Dojah provides KYB infrastructure that embeds TIN verification directly into your onboarding flow, with real-time validation against FIRS records. When a check runs, the API returns structured data including:
• Taxpayer name — the registered legal name of the entity
• CAC registration number — for cross-referencing the CAC registry
• Tax office — the assigned FIRS tax collection centre
• Contact details — phone number and email associated with the business
• TIN format check — structure and consistency validation of the submitted TIN
Beyond TIN, Dojah’s KYB stack covers CAC status verification, UBO identification, and AML screening, so you’re not stitching together multiple providers to run a complete business verification check. EasyOnboard handles individual and business verification in a unified flow, and Profiled Risk gives you ongoing visibility into business activity after onboarding completes.
See the full setup instructions are in Dojah’s API docs.
If your verification queue is slowing onboarding or increasing operational cost, it’s time to move to automated TIN verification.
See how Dojah handles this end-to-end, from a single API call to a full KYB stack. Book a demo →
Frequently asked questions
What does it mean to automate TIN verification?
It means replacing manual portal checks with an API call that validates a TIN against FIRS records in real time, within your existing onboarding flow. The user submits their details, the check runs in the background, and your system acts on the result — all without any manual intervention.

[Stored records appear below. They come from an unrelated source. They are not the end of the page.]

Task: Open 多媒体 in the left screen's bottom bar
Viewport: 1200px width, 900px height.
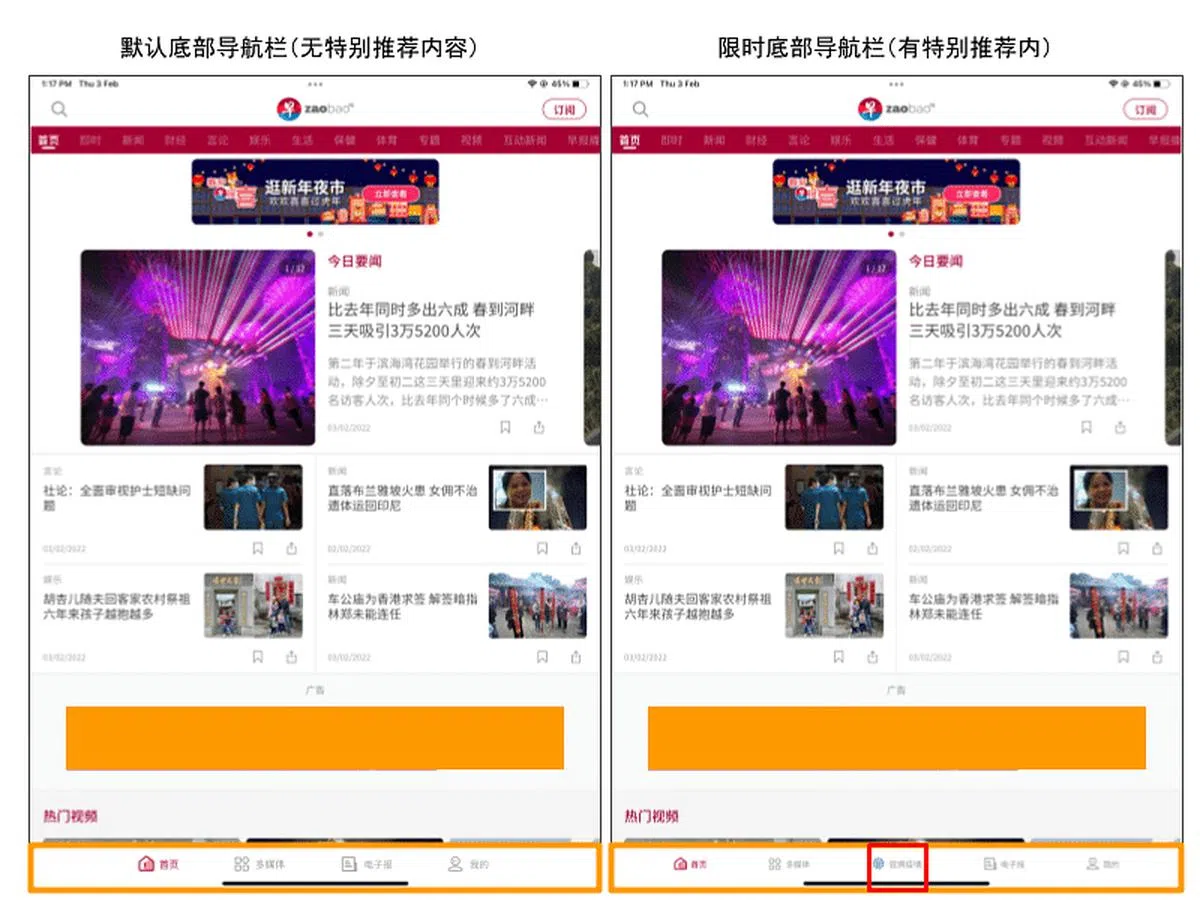Action: (x=259, y=864)
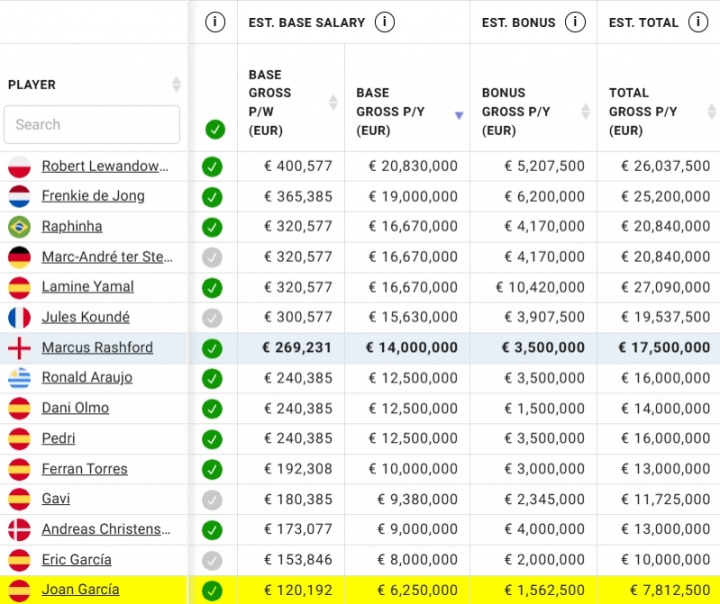Sort by Base Gross P/W column arrows
The height and width of the screenshot is (604, 720).
tap(333, 102)
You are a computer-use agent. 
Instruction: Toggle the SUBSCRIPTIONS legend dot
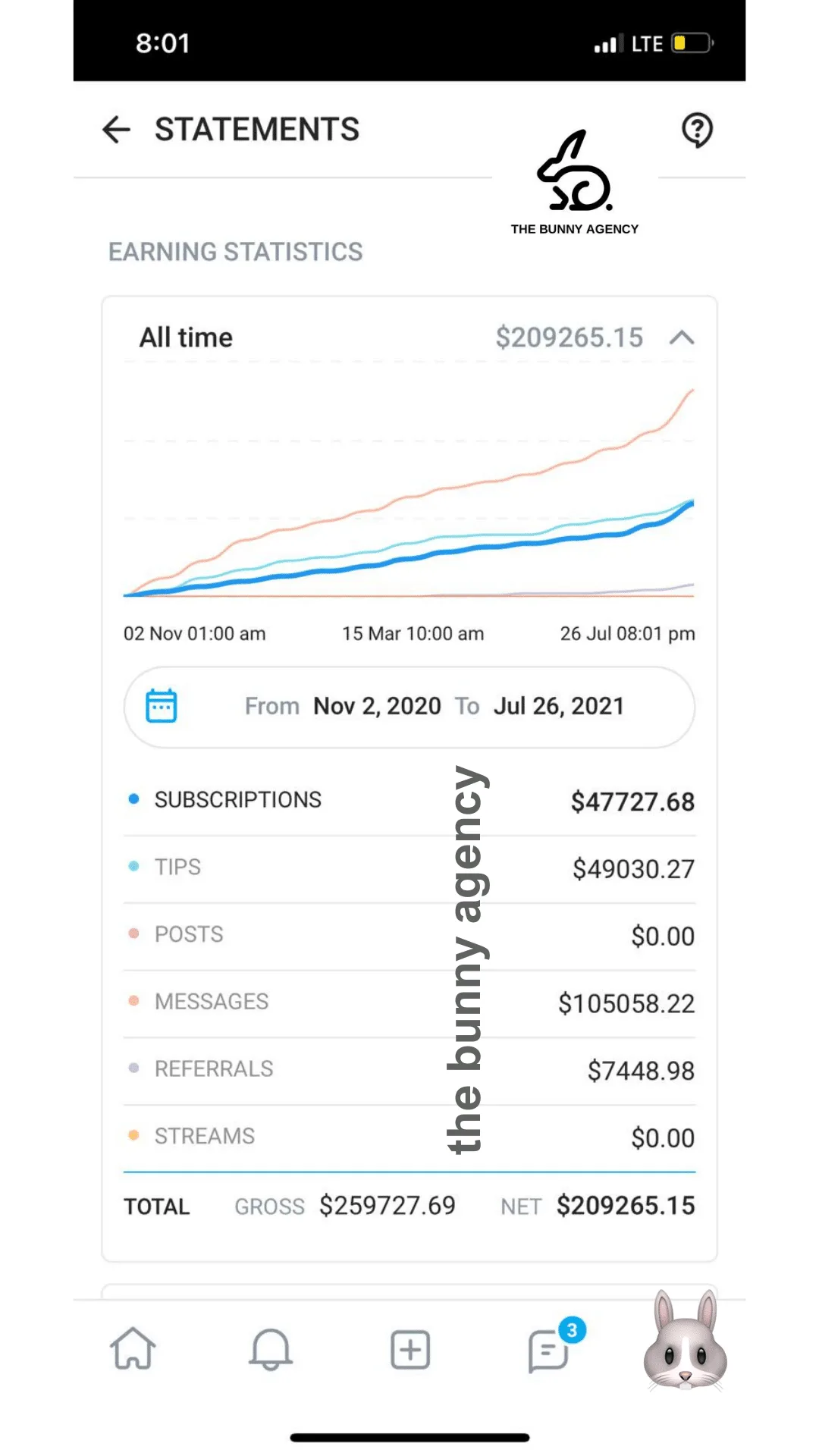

When does it make sense to switch from manual to automated verification?
The crossover point is usually around 200–300 verifications a month, when the queue starts requiring dedicated ops time. If your team is spending more than a few hours a week on TIN checks, or if users are experiencing delays at the verification step, automation will pay for itself quickly.
What happens when a TIN doesn’t match the business name?
A well-built verification API returns the registered name alongside the match result, so your system can surface a specific correction prompt rather than simply rejecting the user. Common causes include name variations (“Ltd” vs “Limited”), business name changes since registration, or a TIN submitted for the wrong entity.
Can automated TIN verification be integrated into existing onboarding systems?
Yes — it’s designed to sit inside your existing onboarding flow as a background step. The user doesn’t experience it as a separate verification stage; it runs as part of data collection and your system acts on the result before they reach the next screen.
Does automated TIN verification satisfy CBN compliance requirements?
TIN verification on its own is one component of KYB due diligence. A complete compliance workflow under CBN guidelines also requires CAC registration verification, UBO identification, and AML screening. Dojah covers all of these within a single integration.
Can automated TIN verification support both KYC and KYB checks?
Yes — TIN verification is a KYB step, but it can run alongside individual KYC checks within the same onboarding flow. Dojah’s EasyOnboard handles both in a unified verification journey so you’re not running separate flows for individual and business verification.